+++ PROVIDED ENTRIES

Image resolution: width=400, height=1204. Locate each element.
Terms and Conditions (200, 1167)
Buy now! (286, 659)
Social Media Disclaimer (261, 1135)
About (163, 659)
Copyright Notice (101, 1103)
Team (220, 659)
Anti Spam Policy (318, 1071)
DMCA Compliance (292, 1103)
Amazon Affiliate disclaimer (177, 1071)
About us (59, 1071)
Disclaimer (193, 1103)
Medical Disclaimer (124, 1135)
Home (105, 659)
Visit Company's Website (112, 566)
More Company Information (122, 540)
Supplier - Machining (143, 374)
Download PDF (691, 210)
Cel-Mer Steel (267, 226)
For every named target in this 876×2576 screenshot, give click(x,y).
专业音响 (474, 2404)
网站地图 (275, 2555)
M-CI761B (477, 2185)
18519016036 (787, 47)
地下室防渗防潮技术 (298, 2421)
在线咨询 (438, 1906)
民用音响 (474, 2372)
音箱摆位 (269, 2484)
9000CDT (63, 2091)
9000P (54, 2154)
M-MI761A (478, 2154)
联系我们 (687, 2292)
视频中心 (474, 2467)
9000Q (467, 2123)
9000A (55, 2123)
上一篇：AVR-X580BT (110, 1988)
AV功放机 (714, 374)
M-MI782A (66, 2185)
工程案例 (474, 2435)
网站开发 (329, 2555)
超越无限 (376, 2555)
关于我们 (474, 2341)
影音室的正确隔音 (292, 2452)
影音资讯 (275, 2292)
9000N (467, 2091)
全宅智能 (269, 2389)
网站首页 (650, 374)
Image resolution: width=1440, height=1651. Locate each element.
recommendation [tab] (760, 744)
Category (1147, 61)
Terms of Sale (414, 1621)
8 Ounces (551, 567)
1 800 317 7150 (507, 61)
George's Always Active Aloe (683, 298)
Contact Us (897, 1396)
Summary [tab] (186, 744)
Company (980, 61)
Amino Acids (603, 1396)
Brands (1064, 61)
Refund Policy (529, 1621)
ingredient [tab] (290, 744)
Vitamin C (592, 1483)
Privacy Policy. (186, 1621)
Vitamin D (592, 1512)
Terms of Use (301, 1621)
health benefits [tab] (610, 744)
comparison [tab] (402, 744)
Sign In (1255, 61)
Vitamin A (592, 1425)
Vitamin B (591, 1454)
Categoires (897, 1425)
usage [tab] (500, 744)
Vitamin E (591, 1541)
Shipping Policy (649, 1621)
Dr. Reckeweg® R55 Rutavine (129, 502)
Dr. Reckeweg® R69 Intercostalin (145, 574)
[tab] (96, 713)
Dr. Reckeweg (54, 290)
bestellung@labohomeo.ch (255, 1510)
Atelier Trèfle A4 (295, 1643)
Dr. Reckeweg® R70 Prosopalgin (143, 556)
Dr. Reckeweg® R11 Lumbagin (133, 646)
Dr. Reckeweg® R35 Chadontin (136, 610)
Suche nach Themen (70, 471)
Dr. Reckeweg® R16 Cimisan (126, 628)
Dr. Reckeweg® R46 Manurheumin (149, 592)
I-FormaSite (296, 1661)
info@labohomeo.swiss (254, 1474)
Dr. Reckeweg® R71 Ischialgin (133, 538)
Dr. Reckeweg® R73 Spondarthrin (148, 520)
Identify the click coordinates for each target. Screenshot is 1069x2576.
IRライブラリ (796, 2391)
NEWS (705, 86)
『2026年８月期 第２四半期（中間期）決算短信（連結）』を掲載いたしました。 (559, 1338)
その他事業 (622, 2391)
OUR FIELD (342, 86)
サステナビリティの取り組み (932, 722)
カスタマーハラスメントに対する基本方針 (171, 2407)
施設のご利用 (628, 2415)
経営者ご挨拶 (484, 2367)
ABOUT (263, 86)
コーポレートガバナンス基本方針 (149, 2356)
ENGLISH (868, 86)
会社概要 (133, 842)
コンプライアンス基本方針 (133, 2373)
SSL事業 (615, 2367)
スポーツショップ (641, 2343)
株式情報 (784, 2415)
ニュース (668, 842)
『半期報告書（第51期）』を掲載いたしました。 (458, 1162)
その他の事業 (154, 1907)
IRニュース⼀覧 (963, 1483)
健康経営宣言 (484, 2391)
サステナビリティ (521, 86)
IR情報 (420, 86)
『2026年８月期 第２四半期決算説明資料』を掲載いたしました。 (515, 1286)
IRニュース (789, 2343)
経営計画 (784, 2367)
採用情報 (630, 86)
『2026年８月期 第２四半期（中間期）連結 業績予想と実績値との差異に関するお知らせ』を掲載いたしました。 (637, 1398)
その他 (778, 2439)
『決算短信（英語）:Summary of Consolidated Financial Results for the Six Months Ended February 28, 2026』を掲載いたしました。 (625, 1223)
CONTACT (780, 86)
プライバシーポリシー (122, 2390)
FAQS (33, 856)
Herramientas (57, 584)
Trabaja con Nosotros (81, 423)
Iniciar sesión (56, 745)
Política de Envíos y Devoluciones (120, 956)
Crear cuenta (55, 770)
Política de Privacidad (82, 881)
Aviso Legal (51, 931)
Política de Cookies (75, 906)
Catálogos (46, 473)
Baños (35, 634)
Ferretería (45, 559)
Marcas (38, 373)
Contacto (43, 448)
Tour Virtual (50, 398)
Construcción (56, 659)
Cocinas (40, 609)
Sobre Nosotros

++++++

EXERCISE DIRECTIONS => Put every line of the material above into a numbered list, skipping any blank lines.

THE COMPLETED TASK =>
1. Image resolution: width=400, height=1204. Locate each element.
2. Terms and Conditions (200, 1167)
3. Buy now! (286, 659)
4. Social Media Disclaimer (261, 1135)
5. About (163, 659)
6. Copyright Notice (101, 1103)
7. Team (220, 659)
8. Anti Spam Policy (318, 1071)
9. DMCA Compliance (292, 1103)
10. Amazon Affiliate disclaimer (177, 1071)
11. About us (59, 1071)
12. Disclaimer (193, 1103)
13. Medical Disclaimer (124, 1135)
14. Home (105, 659)
15. Visit Company's Website (112, 566)
16. More Company Information (122, 540)
17. Supplier - Machining (143, 374)
18. Download PDF (691, 210)
19. Cel-Mer Steel (267, 226)
20. For every named target in this 876×2576 screenshot, give click(x,y).
21. 专业音响 (474, 2404)
22. 网站地图 (275, 2555)
23. M-CI761B (477, 2185)
24. 18519016036 (787, 47)
25. 地下室防渗防潮技术 (298, 2421)
26. 在线咨询 (438, 1906)
27. 民用音响 (474, 2372)
28. 音箱摆位 (269, 2484)
29. 9000CDT (63, 2091)
30. 9000P (54, 2154)
31. M-MI761A (478, 2154)
32. 联系我们 (687, 2292)
33. 视频中心 (474, 2467)
34. 9000Q (467, 2123)
35. 9000A (55, 2123)
36. 上一篇：AVR-X580BT (110, 1988)
37. AV功放机 (714, 374)
38. M-MI782A (66, 2185)
39. 工程案例 (474, 2435)
40. 网站开发 (329, 2555)
41. 超越无限 (376, 2555)
42. 关于我们 (474, 2341)
43. 影音室的正确隔音 (292, 2452)
44. 影音资讯 (275, 2292)
45. 9000N (467, 2091)
46. 全宅智能 (269, 2389)
47. 网站首页 (650, 374)
48. Image resolution: width=1440, height=1651. Locate each element.
49. recommendation [tab] (760, 744)
50. Category (1147, 61)
51. Terms of Sale (414, 1621)
52. 8 Ounces (551, 567)
53. 1 800 317 7150 (507, 61)
54. George's Always Active Aloe (683, 298)
55. Contact Us (897, 1396)
56. Summary [tab] (186, 744)
57. Company (980, 61)
58. Amino Acids (603, 1396)
59. Brands (1064, 61)
60. Refund Policy (529, 1621)
61. ingredient [tab] (290, 744)
62. Vitamin C (592, 1483)
63. Privacy Policy. (186, 1621)
64. Vitamin D (592, 1512)
65. Terms of Use (301, 1621)
66. health benefits [tab] (610, 744)
67. comparison [tab] (402, 744)
68. Sign In (1255, 61)
69. Vitamin A (592, 1425)
70. Vitamin B (591, 1454)
71. Categoires (897, 1425)
72. usage [tab] (500, 744)
73. Vitamin E (591, 1541)
74. Shipping Policy (649, 1621)
75. Dr. Reckeweg® R55 Rutavine (129, 502)
76. Dr. Reckeweg® R69 Intercostalin (145, 574)
77. [tab] (96, 713)
78. Dr. Reckeweg (54, 290)
79. bestellung@labohomeo.ch (255, 1510)
80. Atelier Trèfle A4 (295, 1643)
81. Dr. Reckeweg® R70 Prosopalgin (143, 556)
82. Dr. Reckeweg® R11 Lumbagin (133, 646)
83. Dr. Reckeweg® R35 Chadontin (136, 610)
84. Suche nach Themen (70, 471)
85. Dr. Reckeweg® R16 Cimisan (126, 628)
86. Dr. Reckeweg® R46 Manurheumin (149, 592)
87. I-FormaSite (296, 1661)
88. info@labohomeo.swiss (254, 1474)
89. Dr. Reckeweg® R71 Ischialgin (133, 538)
90. Dr. Reckeweg® R73 Spondarthrin (148, 520)
91. Identify the click coordinates for each target. Screenshot is 1069x2576.
92. IRライブラリ (796, 2391)
93. NEWS (705, 86)
94. 『2026年８月期 第２四半期（中間期）決算短信（連結）』を掲載いたしました。 (559, 1338)
95. その他事業 (622, 2391)
96. OUR FIELD (342, 86)
97. サステナビリティの取り組み (932, 722)
98. カスタマーハラスメントに対する基本方針 (171, 2407)
99. 施設のご利用 (628, 2415)
100. 経営者ご挨拶 (484, 2367)
101. ABOUT (263, 86)
102. コーポレートガバナンス基本方針 (149, 2356)
103. ENGLISH (868, 86)
104. 会社概要 (133, 842)
105. コンプライアンス基本方針 (133, 2373)
106. SSL事業 (615, 2367)
107. スポーツショップ (641, 2343)
108. 株式情報 (784, 2415)
109. ニュース (668, 842)
110. 『半期報告書（第51期）』を掲載いたしました。 (458, 1162)
111. その他の事業 (154, 1907)
112. IRニュース⼀覧 (963, 1483)
113. 健康経営宣言 (484, 2391)
114. サステナビリティ (521, 86)
115. IR情報 (420, 86)
116. 『2026年８月期 第２四半期決算説明資料』を掲載いたしました。 (515, 1286)
117. IRニュース (789, 2343)
118. 経営計画 (784, 2367)
119. 採用情報 (630, 86)
120. 『2026年８月期 第２四半期（中間期）連結 業績予想と実績値との差異に関するお知らせ』を掲載いたしました。 (637, 1398)
121. その他 (778, 2439)
122. 『決算短信（英語）:Summary of Consolidated Financial Results for the Six Months Ended February 28, 2026』を掲載いたしました。 (625, 1223)
123. CONTACT (780, 86)
124. プライバシーポリシー (122, 2390)
125. FAQS (33, 856)
126. Herramientas (57, 584)
127. Trabaja con Nosotros (81, 423)
128. Iniciar sesión (56, 745)
129. Política de Envíos y Devoluciones (120, 956)
130. Crear cuenta (55, 770)
131. Política de Privacidad (82, 881)
132. Aviso Legal (51, 931)
133. Política de Cookies (75, 906)
134. Catálogos (46, 473)
135. Baños (35, 634)
136. Ferretería (45, 559)
137. Marcas (38, 373)
138. Contacto (43, 448)
139. Tour Virtual (50, 398)
140. Construcción (56, 659)
141. Cocinas (40, 609)
142. Sobre Nosotros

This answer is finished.